The Big Question
Questions I get from consultants. And my answers.
Got this question from a reader (great question, thanks!):
“Luk, what is your advice to consultants - when they cannot stop committing to a broad range of projects, because they are genuinely interested, and even competent as subject matter experts. I run into this reality regularly. It is the drive that comes from curiosity, competence, and a bit of FOMO as well I guess. So, again, what can we do to temper our eagerness, and still enjoy the fewer activities we get involved in as consultants?”
The reason why consultants come to me: they miss meaning & fulfillment
“I love the variety in consulting, Luk”. I hear this multiple times a week. When I dig deep though and ask a few questions, I quickly get to the bottom of why they are asking me for help: they are missing meaning and fulfillment in their all day consulting life. They run around with horrible laundry lists and at the end of the day they keep asking themselves: did I add value today?
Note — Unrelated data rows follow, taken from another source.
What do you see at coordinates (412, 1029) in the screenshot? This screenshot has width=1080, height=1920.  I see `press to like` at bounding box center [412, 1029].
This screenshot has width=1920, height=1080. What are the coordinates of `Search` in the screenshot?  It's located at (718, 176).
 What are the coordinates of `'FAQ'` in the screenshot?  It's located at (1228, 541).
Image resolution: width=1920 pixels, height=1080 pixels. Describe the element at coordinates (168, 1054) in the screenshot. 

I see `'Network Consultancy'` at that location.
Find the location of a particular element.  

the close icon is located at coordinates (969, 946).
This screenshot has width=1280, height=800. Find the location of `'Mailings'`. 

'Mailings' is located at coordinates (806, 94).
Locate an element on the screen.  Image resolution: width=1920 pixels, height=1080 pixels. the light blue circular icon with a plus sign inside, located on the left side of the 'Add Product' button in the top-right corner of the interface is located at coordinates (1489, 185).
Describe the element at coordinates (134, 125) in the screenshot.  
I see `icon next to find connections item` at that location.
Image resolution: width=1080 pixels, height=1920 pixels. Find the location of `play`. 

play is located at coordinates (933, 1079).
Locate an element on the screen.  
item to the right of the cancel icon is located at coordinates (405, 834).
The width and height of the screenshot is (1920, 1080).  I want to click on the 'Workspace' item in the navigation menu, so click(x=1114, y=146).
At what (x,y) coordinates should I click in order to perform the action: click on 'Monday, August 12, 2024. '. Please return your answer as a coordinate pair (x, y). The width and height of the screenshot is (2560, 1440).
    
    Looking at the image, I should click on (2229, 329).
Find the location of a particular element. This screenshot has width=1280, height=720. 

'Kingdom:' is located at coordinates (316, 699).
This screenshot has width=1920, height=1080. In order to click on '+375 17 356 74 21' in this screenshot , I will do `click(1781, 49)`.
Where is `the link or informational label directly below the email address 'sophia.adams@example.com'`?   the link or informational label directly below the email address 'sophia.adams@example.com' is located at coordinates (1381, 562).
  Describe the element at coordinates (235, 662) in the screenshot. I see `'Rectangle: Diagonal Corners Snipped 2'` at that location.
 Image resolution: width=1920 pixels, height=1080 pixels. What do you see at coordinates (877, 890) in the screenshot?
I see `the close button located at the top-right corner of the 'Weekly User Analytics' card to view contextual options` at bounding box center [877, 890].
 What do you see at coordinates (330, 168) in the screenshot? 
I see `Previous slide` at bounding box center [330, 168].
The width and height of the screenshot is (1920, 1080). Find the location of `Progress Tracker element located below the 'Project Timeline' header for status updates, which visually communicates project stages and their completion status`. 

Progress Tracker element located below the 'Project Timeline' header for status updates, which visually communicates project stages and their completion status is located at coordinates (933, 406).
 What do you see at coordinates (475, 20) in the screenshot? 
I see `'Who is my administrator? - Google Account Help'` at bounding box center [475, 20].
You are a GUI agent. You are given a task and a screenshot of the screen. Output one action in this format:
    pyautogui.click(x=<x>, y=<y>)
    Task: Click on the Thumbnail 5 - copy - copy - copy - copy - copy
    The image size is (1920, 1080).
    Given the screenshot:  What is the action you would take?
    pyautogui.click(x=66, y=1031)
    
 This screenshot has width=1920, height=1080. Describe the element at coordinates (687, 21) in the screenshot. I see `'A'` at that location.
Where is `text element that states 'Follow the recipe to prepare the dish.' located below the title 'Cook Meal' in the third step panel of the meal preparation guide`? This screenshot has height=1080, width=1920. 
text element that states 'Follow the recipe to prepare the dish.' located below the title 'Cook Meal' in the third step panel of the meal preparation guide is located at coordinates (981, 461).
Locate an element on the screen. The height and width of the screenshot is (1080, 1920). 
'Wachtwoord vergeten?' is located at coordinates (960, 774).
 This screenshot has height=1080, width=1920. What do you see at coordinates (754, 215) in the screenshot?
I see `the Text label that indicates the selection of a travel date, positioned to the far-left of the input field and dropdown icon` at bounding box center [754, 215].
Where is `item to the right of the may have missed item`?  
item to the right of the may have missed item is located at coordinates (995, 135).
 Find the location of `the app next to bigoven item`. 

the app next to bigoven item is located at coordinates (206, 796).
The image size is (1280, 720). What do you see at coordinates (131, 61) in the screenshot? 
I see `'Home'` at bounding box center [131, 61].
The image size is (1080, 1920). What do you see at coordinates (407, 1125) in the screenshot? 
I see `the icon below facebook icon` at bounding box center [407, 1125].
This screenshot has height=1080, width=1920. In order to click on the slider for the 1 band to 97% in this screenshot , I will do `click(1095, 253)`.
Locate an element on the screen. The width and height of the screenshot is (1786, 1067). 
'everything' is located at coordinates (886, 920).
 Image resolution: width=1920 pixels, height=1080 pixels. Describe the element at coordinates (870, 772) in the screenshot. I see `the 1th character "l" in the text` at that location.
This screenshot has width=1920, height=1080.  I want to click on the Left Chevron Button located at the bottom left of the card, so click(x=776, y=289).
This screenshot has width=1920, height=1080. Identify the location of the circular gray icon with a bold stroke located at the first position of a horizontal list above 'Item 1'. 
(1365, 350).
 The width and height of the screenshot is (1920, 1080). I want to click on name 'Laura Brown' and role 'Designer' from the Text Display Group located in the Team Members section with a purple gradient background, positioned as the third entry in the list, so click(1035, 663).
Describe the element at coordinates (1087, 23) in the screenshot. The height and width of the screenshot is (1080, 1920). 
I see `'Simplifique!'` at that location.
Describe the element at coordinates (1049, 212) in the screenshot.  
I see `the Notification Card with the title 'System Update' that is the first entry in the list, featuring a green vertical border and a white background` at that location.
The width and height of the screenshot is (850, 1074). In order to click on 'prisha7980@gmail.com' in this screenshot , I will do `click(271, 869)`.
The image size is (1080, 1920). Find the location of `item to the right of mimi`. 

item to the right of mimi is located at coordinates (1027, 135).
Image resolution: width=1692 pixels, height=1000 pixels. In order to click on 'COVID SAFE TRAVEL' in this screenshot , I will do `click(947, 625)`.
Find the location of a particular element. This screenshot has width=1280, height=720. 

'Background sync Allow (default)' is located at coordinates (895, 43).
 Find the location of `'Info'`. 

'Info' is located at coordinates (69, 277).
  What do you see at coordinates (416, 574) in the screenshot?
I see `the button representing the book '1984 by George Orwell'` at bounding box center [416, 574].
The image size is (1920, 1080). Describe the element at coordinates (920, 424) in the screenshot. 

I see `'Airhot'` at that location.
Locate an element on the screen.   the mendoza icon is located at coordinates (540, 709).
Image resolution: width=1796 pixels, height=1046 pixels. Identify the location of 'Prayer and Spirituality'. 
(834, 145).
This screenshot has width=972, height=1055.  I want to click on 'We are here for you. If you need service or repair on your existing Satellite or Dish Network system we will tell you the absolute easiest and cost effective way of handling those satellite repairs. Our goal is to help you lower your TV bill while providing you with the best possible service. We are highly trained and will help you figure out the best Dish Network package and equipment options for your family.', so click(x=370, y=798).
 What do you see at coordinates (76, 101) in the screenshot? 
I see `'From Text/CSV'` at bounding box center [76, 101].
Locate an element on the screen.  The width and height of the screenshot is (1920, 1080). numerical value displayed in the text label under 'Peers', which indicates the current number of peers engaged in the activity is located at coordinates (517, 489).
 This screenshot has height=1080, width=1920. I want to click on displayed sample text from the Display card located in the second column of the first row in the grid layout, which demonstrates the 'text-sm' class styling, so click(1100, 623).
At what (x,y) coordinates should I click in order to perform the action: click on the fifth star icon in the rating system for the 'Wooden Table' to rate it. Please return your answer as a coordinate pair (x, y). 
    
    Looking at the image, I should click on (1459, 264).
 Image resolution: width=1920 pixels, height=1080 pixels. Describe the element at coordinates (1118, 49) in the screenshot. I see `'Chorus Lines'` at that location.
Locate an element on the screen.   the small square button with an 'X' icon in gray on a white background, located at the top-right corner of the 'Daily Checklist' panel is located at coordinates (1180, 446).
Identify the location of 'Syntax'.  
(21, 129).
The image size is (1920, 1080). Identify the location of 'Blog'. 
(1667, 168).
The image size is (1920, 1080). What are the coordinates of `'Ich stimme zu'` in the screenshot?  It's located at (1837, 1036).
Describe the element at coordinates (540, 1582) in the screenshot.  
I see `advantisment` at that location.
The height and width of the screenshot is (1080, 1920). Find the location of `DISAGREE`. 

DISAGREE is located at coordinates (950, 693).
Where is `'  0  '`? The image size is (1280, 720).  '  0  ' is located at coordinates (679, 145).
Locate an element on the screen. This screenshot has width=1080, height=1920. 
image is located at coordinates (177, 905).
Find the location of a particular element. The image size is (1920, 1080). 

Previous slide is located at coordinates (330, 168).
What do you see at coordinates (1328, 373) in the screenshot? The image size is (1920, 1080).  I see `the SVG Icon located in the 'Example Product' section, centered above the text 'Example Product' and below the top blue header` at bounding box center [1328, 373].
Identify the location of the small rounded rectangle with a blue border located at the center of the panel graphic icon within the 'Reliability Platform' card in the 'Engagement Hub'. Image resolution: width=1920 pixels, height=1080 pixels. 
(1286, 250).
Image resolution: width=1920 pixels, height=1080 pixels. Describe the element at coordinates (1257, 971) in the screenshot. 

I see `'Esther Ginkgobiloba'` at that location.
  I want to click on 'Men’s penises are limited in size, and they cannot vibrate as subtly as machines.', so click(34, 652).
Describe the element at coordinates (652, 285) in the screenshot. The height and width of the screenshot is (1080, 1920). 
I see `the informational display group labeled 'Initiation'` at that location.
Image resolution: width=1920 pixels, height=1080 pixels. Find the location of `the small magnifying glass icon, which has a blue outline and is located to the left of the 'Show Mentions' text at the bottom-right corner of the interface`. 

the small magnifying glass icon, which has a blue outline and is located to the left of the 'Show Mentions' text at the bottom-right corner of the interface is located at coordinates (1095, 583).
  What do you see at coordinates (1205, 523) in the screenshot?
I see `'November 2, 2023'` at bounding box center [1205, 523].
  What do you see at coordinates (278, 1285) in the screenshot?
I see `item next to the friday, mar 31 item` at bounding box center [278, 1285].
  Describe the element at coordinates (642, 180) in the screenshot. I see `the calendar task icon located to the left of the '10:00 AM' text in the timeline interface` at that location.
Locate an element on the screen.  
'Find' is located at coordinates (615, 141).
Every consultant I know has some degree of ambition to be recognized as an expert, adding value for their clients. But deep in their heart, without focus on a narrow expertise domain, most consultants know they haven’t added an abundance of transformational value. They get downstream, employee-like tasks from their clients and they get evaluated on hours worked instead of on results, impact, transformational value. In the long run, ‘the-laundry-list-consulting-life’ is one of the greatest obstacles to both personal and professional peace of mind.
Digital is the way new business gets developed
And, like it or not, digital is the way you win new business in consulting. More than ever before, post-Covid. My clients today come from all over the world, amazing. This means you will have more and more competition from all over the world. Your clients will do their research homework before they get in touch with you (that’s what you do too, right?). Get ready for it. You can’t cover multiple expertise areas and still remain competitive. You will have to stand out as a subject matter expert to get found, so you’d better accept the digital world. Your (narrowly positioned) competitor is only one click away. Focus, stand out or get a regular job!
My of ‘Joy of Missing Out’
“But Luk, don’t you love the variety in your work either?” Of course I do. On top of that, I have a restless brain and I am seeing new opportunities every other day. However, I took deep control of the way I live and work: staying in the smallest possible lane and going as deep as possible (but with broad contextual understanding, the T-shape, you know).
Because it was my dream to add value as an expert, to write about the lessons learned, to build an organic pipeline of ideal clients (who had connected with my content), to repeat the same projects to learn all the patterns and the details (and write about it), close substantial deals in 15’ without negotiation (because clients were keen to get the expertise), to have deep client impact. Who wouldn’t want to experience this? (read my article on my experiences from the past)
Depth is a superpower, says author Pete Davis in his recent book ‘Dedicated’. And I’d like to add: repeated observation and pattern recognition is the engine of such depth and its resulting superpower!
I deeply enjoyed missing out for almost a decade. I said no to everything outside my focus because those non-ideal clients would eat my precious time. Too many consultants enjoy the variety at the expense of the craft. And it burns them out in the long run.
In his mail to me, my fellow reader who has sent me his question, closes his mail by referring to a French expression: “Qui trop embrasse mal étreint”. If you try to hold on to all the things you value, you may drop some, because you are trying to hold too much. Awesome expression.
Busy, busy, busy, a toxic consulting drug
A few weeks ago, a German consultant called me for help. He described himself ‘chronically exhausted’. As with many consultants, for years and years he had defined his identity by performing an incredible amount of hours per week trying to satisfy his (very few, but demanding) clients. His mild and amicable style in combination with his long term relationships with his (very few - which is not optimal) clients and his downstream activity-driven consulting work, had always been his drug to keep himself going. He never realized he was swimming in a dangerous and exhausting current, until now.
It’s what happens so often: due to the fear of losing or dissatisfying those clients (I get that, I got that t-shirt), consultants keep going out of fear of getting in trouble. Their ‘being busy’ however is covering up for a deeper problem. ‘Being busy’ is often a symptom of self-doubt and/or fear of giving up the old (doing a broad range of activities) for the new (upstream, shorter, packaged, strategic/diagnostic advisory). I was glad he wanted to quit the rat race of me-too consultancy work to start developing a new, upstream approach. Which, after all, is not that difficult. But you need the courage and the guts to sail in wild waters (for a while).